Ho sempre amato la grammatica. Sin dalle elementari. La maestra ci dava da fare tantissima analisi grammaticale e logica...non piaceva quasi a nessuno, perchè è lunga da fare, soprattutto l'analisi grammaticale. Parola per parola. Io la adoravo. Per insegnarci al meglio la coniugazione dei verbi, anche di quelli difettivi, l'insegnante ci faceva fare delle gare tra di noi. Chi li sapeva meglio vinceva un premio, a volte una matita, a volte una gomma. Credo di aver vinto sempre io.
Questa disposizione mentale me la porto dietro tutt'ora (tant'è che i miei colleghi mi chiamano "la maestrina"). Anche negli sms non uso mai abbreviazioni, metto la punteggiatura, le maiuscole. La scrittura per me ha un qualcosa di sacro. Per questo, quando capito in alcuni blog i cui post sono pieni zeppi di orrori grammaticali, sintattici e di punteggiatura, inorridisco...e non riesco più a leggerli!

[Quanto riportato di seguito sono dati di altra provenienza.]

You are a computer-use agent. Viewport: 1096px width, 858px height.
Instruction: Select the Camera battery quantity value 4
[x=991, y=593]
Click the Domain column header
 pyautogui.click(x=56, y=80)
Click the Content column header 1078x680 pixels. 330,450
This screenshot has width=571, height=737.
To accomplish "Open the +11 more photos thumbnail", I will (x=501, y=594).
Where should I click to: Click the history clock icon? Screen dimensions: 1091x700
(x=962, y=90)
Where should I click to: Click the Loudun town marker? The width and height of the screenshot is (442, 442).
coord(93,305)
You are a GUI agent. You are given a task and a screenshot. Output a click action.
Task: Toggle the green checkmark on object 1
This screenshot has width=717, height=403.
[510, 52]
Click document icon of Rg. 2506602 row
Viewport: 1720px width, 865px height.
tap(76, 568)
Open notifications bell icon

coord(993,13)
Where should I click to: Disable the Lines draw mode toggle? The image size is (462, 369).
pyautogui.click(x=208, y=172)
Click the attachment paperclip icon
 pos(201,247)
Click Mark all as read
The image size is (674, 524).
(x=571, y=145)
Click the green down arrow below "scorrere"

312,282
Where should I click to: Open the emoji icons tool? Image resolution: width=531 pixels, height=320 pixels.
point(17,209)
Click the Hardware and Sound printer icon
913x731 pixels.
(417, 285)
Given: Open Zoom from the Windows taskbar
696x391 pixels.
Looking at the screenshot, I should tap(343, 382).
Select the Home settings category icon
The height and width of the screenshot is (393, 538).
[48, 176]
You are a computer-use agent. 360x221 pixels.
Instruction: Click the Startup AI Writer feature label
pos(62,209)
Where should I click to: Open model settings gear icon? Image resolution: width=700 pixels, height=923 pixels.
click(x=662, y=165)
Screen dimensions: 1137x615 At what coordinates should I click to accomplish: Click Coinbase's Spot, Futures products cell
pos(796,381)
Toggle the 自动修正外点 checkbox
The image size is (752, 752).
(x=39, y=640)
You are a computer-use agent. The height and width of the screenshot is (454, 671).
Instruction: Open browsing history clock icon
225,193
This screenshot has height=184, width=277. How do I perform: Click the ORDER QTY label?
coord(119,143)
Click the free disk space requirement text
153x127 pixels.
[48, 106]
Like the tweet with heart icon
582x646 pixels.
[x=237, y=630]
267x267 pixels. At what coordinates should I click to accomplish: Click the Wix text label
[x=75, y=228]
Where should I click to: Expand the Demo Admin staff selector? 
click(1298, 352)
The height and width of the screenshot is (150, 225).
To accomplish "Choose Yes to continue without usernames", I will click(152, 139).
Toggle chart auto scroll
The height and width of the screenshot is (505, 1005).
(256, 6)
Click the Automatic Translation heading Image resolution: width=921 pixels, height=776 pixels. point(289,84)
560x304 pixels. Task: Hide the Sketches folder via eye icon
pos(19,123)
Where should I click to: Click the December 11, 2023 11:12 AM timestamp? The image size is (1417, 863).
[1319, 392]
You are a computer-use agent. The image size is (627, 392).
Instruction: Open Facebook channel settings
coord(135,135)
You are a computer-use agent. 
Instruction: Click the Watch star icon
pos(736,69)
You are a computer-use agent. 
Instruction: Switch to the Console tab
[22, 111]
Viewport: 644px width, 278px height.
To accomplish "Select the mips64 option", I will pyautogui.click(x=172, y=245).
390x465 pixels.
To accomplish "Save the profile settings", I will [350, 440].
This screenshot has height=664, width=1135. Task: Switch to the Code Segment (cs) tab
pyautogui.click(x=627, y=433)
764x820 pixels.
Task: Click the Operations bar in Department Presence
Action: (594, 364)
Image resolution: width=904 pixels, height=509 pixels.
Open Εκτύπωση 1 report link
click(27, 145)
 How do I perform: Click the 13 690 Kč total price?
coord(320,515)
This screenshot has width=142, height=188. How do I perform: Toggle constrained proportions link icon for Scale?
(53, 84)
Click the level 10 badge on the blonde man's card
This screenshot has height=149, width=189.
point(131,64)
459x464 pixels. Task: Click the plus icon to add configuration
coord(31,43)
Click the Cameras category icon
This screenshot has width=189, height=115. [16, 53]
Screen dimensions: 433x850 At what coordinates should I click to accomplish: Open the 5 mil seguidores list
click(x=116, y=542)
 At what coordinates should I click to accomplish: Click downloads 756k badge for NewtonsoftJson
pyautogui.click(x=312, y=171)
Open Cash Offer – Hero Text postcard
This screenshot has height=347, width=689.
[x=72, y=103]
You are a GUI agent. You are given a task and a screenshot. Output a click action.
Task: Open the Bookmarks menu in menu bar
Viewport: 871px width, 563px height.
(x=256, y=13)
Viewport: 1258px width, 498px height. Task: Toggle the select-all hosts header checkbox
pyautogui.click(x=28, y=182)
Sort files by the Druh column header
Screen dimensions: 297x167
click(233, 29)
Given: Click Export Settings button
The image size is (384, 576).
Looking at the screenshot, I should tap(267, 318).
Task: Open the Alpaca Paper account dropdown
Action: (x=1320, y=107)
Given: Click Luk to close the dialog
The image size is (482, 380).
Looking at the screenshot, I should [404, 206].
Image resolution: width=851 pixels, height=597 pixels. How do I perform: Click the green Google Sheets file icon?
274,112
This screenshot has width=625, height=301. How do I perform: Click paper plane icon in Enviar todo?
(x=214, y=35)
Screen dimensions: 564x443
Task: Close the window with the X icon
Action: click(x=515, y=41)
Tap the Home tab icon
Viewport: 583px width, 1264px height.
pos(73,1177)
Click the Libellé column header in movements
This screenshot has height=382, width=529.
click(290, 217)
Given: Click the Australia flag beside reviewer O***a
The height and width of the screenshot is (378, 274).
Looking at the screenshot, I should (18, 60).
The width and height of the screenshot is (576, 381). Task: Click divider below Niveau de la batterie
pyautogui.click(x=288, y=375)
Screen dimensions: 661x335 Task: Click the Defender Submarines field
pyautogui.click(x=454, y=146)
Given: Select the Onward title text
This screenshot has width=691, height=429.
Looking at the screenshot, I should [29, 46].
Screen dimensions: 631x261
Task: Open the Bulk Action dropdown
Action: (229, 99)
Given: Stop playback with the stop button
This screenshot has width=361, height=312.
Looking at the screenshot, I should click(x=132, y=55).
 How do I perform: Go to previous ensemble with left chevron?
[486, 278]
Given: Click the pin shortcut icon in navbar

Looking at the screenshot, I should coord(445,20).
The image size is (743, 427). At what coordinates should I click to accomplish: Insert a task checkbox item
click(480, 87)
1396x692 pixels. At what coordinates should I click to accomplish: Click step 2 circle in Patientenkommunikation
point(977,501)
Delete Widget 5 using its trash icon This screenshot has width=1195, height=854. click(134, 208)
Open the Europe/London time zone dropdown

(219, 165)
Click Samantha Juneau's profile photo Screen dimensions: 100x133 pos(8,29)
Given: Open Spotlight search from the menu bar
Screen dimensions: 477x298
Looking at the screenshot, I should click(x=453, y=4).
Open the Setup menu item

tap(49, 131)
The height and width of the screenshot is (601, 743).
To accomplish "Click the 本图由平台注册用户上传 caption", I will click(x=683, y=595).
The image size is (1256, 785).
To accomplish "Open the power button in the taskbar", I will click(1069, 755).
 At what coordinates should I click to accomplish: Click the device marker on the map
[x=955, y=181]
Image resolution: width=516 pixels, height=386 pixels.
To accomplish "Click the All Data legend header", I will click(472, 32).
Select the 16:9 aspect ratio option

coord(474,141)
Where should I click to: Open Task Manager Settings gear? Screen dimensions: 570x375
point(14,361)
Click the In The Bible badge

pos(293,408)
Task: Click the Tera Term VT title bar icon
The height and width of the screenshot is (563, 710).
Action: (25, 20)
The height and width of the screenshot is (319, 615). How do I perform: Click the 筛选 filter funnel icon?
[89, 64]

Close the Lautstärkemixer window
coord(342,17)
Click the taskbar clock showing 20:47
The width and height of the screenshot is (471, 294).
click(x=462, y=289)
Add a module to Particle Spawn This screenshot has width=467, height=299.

Mi meraviglio di quanta gente, invece, li legga lo stesso e commenti estasiata! Proprio ieri, immersa in questi pensieri, mentre stavo leggendo "L'eleganza del riccio", mi è capitato sott'occhio un capitolo che parlava proprio della bellezza della grammatica. Mi sono sentita subito sollevata e mi son detta: "Via, non sono proprio sola, nell'Universo!".